Summer Thoughts: Stephen King’s IT and Family

Hi, Everyone,

Sorry for the longer delay than usual in posting on my blog. This summer was busy! And, frankly, sometimes I suffer from wondering what exactly I should write, because I don’t want to drone on about ideas that no one cares about but me. A couple thoughts have been rumbling around in my mind, though, so I offer the following summer thoughts for your enjoyment!

I went old school in my most recent reading endeavor, with Stephen King’s It. Full confession, which seems painfully obvious even if unsaid: I was inspired to read it by the movie last fall, which was really, really good. And further confession: my sick, twisted, horror mind was totally attracted to Pennywise in the movie. (Bill Skarsgard being underneath that make up doesn’t hurt the cause here, either.) I consider myself a casual Stephen King fan.

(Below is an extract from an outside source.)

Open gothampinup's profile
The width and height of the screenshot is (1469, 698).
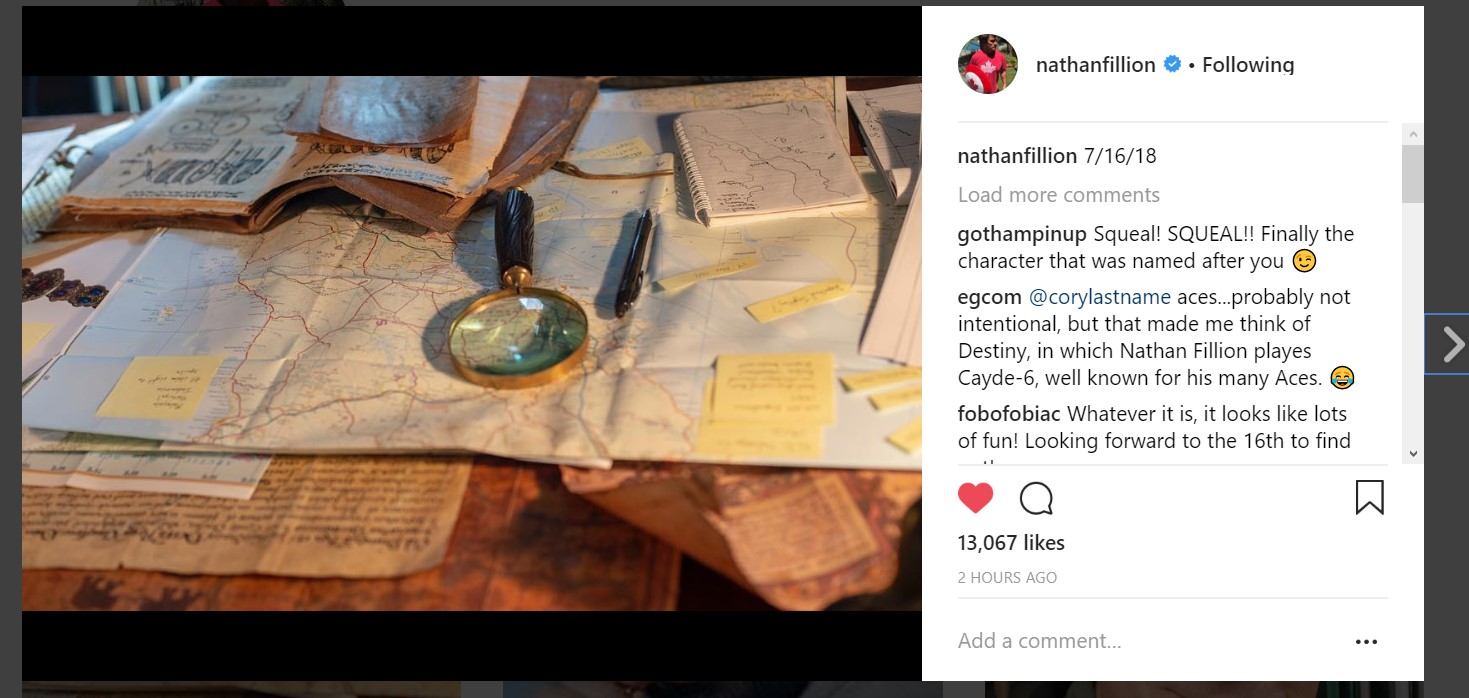coord(1021,235)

I have not read everything he ever wrote; I find it enjoyable and creepy, but not so engrossing that I have to read him all the time; and sometimes his stuff drags a little, or offends a little, which I think is the point, but still . . . . Anyway, I am reading It, which is absolutely enormous, in case you didn’t know – and what strikes me more than anything is the way King uses horror to tell a story about humanity. Too many people still stereotype the horror genre as nothing but a quick scare and things to spook you. I think King, in particular, gets that label. But It provides the perfect example for why those stereotypes should be thrown in the trash. Underneath the horror that haunts Derry, we see humans coming together, forging a bond, struggling to survive, growing up/coming of age, and deeply caring for one another. That message drives the story, not the horror. It’s the emotion, the nurturing of each other that compels the reader to keep going through the over 1,100 pages. Bravo, Stephen King. Finally, I am also enjoying a throw back to the mid-1980s.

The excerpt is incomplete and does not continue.